A inclusão de tal cláusula nas apólices de seguro-garantia poderia ser realizada mediante a contratação de cláusula particular específica, cuja natureza jurídica se assemelharia a uma cláusula solve et repete [1] (pague e depois reclame), por meio da qual o pagamento da indenização é realizado e depois repetido (cobrado de volta), se for o caso. Isto é, se ao fim da regulação do sinistro a seguradora apurar que o segurado não fazia jus à indenização adiantada, caberá, então, a devolução do valor recebido (integralmente ou parcialmente, caso se constate que há cobertura, mas os prejuízos sejam inferiores ao montante pago à primeira solicitação). 

Essa sistemática é muito semelhante ao que o mercado de seguros denomina adiantamento de pagamentos, comumente adotada nas apólices de responsabilidade civil, em especial nas de D&O (específicas para diretores e administradores de pessoas jurídicas), as quais preveem que os custos incorridos na defesa dos segurados no âmbito das reclamações poderão ser adiantados (em caráter precário), devendo ser reembolsados à seguradora caso se identifique posteriormente que tais segurados não têm direito à indenização (em virtude da prática de atos dolosos, reconhecidos por decisão administrativa final ou sentença arbitral ou judicial transitada em julgado).  

Na realidade, a prática de adiantamentos é comum em várias modalidades de seguros de danos, em que, muitas vezes, a seguradora entrega determinado montante ao segurado ainda no curso da regulação do sinistro, com base em um juízo de verossimilhança. De igual modo, em tais situações, se a seguradora concluir pela inexistência de obrigação indenizatória, será possível solicitar a devolução do valor pago, existindo inclusive fundamento no Código Civil que autoriza tal iniciativa. Com efeito, o artigo 876 do Código Civil dispõe que "todo aquele que recebeu o que lhe não era devido fica obrigado a restituir; obrigação que incumbe àquele que recebe dívida condicional antes de cumprida a condição". Ou seja, não há grandes novidades. 

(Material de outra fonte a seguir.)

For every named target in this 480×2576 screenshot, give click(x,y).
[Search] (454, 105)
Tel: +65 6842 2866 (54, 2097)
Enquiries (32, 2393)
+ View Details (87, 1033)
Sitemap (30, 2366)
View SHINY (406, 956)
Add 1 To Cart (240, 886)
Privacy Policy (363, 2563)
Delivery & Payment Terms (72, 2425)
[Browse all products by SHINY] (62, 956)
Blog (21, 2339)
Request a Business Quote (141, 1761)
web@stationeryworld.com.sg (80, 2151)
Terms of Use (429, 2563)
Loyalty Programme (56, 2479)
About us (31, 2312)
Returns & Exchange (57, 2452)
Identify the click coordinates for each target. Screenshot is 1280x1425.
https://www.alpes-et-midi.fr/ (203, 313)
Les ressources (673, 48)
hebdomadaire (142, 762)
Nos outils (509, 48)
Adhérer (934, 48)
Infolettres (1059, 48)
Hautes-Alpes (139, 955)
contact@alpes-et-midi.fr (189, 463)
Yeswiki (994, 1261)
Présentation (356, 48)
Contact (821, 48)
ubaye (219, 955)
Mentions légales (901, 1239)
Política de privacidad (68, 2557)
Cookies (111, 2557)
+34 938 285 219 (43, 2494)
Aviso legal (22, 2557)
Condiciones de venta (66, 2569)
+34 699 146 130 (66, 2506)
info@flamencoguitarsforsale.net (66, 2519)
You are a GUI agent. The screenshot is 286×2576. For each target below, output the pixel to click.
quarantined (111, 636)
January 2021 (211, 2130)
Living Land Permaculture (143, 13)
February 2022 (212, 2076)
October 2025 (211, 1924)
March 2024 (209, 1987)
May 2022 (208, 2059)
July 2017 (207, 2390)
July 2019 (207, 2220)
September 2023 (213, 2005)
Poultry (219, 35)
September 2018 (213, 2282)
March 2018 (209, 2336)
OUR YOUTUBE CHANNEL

Em síntese — e com a única intenção de dar um pontapé inicial à discussão que parece profícua para todos os interessados no tema, em claro benefício ao mercado e ao produto —, parece que a inclusão da cláusula on first demand não colide com qualquer das características essenciais ao contrato de seguro garantia. Pelo contrário, uma vez implementada, tal iniciativa possibilitaria que o seguro-garantia desempenhasse papel muito mais eficaz, especialmente se considerar que o interesse em sua contratação se destina, precipuamente, à garantia de contratos de grande vulto econômico (muitos deles, inclusive, envolvendo o interesse público [2]), cujo adequado cumprimento possui ampla e inegável função social. 

É chegada a hora do mercado segurador discutir mecanismos que possam melhorar a eficácia de seus produtos. Juntamente com os seguros paramétricos, assunto para outro dia, a cláusula on first demand poderá trazer alta funcionalidade para os seguros-garantia, ajudando a recuperar a credibilidade do seguro, como um todo, perante os segurados.  

 


[1] A essência da cláusula solve et repete, que em tradução literal significaria "pague e depois reclame", representa verdadeira renúncia nos contratos bilaterais à alegação de exceção de contrato não cumprido (CC, arts. 476 e 477 do Código Civil). 

[2] O Novo Marco Legal de Licitações e Contratos Administrativos (lei nº 14.133/2021) trouxe, inclusive, novas previsões acerca do seguro garantia, prestigiando sua eficácia quanto ao fiel cumprimento das obrigações assumidas pelo contratado perante à Administração Pública.